My first assignment in spring 1960 was to sample fish on Kenosha County lakes. It was cold, dark, foggy and raining at the end of the first day. I had to find a motel in Wisconsin for the night and mistakenly stayed over the line in Illinois. I had a lot of explaining to do to justify out-of-state travel and a $4 room charge. Ah, the good old days. We could be reimbursed $.65 for breakfast, $.85 for lunch and $1.25 for dinner, as I recall.

Ron Poff retired in 1998 after 42 years in Fish Management, 12 at the Nevin Fish Hatchery. He lives in Madison.

Three generations of DNR

George, Sam and Marshall Ruegger

George Ruegger began working as a state trapper with the Wisconsin Conservation Department in the late 1930s, assisting small farmers in extremely rural northern Wisconsin where bears were damaging crops and killing livestock. A seasoned trapper, during his tenure George took over 100 bears, provided the first live-trapped timber wolves for the Poynette game farm and removed many beavers doing damage to town roads and fields. George also served as an advisor to deer studies that wildlife managers led in the 1940s.

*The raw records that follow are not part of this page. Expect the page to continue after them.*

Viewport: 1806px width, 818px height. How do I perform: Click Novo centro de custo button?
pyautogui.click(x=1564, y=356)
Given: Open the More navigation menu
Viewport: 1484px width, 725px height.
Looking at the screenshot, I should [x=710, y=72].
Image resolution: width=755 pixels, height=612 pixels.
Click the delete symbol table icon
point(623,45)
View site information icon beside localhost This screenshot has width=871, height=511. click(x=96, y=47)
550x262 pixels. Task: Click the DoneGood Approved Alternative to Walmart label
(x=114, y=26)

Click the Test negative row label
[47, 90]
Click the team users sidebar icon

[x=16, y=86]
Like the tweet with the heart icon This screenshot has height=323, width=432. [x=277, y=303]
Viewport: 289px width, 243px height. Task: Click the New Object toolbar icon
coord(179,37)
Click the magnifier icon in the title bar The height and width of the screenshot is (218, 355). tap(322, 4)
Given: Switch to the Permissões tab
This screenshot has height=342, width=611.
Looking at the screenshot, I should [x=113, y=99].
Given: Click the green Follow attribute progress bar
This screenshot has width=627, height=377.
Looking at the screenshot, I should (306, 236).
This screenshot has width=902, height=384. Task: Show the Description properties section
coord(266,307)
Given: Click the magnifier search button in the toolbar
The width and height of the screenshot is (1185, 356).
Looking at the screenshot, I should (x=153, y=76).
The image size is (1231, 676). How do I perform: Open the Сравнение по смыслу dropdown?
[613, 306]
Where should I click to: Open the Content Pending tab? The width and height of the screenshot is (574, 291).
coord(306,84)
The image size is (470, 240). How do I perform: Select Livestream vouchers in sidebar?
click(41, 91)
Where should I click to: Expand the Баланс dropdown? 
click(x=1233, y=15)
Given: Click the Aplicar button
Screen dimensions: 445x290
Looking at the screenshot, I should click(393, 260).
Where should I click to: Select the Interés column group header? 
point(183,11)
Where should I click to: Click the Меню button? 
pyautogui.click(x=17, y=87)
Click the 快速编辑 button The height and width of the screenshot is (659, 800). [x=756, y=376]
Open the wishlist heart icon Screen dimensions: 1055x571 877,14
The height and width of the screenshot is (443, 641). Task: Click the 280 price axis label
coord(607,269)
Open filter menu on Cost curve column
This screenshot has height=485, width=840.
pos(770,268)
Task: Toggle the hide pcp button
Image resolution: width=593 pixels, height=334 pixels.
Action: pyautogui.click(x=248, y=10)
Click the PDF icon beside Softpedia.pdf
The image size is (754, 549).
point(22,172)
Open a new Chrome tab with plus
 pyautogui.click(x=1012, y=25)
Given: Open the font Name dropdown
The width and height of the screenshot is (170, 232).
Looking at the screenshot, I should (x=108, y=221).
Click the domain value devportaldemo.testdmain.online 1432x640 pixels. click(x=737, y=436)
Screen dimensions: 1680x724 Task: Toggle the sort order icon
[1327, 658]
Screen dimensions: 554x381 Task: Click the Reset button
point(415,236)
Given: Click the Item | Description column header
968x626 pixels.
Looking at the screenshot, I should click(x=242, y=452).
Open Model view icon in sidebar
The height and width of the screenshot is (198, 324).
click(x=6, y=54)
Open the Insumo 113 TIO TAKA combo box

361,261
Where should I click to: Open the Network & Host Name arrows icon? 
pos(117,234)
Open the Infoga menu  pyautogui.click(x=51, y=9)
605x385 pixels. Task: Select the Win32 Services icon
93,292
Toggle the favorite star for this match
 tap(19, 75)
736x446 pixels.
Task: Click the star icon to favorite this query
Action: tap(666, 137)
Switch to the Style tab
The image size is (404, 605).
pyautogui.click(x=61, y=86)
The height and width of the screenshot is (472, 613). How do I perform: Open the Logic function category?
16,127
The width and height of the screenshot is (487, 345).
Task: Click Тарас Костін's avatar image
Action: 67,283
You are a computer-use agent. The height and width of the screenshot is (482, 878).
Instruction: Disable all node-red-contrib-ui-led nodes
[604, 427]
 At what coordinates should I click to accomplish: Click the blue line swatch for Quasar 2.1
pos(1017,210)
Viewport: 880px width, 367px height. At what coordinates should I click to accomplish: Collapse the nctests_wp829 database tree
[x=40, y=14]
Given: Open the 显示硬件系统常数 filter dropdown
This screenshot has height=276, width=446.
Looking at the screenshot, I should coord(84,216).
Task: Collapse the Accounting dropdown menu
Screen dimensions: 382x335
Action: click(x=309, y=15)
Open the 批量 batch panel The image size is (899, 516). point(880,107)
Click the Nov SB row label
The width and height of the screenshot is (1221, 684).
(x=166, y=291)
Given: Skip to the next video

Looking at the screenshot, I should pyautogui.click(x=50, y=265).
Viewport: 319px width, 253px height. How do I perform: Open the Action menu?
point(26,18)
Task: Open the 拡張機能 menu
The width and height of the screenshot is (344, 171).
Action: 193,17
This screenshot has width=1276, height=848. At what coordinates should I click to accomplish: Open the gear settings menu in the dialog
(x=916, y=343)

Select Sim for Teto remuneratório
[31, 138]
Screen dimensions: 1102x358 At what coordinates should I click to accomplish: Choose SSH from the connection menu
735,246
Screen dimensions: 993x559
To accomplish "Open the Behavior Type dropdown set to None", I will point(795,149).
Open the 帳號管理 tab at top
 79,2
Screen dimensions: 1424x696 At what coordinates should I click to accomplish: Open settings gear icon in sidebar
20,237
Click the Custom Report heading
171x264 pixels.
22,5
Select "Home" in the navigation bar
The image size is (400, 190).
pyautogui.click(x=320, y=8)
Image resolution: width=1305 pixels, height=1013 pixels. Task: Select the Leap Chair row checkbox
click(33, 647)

George's son Sam came home from high school in Hillsboro in 1928 and upon getting off the train spotted a lookout tower for forest fires on the north hill outside of Radisson. The next day he went to Hayward to meet with Mr. LeMay, the district ranger, and started working as the Radisson tower lookout. The next spring, he went to Hayward as a junior ranger, and in 1939 supervised the Works Progress Administration building of the Winter Ranger Station where he served as the forest ranger until 1970.

Vintage black and white photo of two men inspecting a marker at Ojibwa Roadside ParkNot only did all three generations of Rueggers work for DNR, they contributed to the maintenance and preservation of Ojibwa Roadside Park in Sawyer County.
© DNR FILES

Sam's son Marshall started in Mercer as a fire control dispatcher and moved several times as the Ladysmith ranger, Dodgeville-area ranger, southern district fire staff specialist and then to the central office as the fire equipment specialist, where he worked with fire departments across the state. His proudest assignment was as the 50-state forester's representative to the National Fire Equipment Committee. He was also a member of the first out-of-state fire crew.

All in all, three generations of the Ruegger family served the citizens of Wisconsin with more than 87 years of service. The Rueggers also served as emergency fire wardens after their retirements, for a combined total of 62 additional years.

Ojibwa Roadside Park (Town of Winter, Sawyer County) also benefited from their services. George was a seasonal caretaker, Sam was the park supervisor and Marshall was the town chairman and park supervisor after the DNR turned it over to the township in 1990.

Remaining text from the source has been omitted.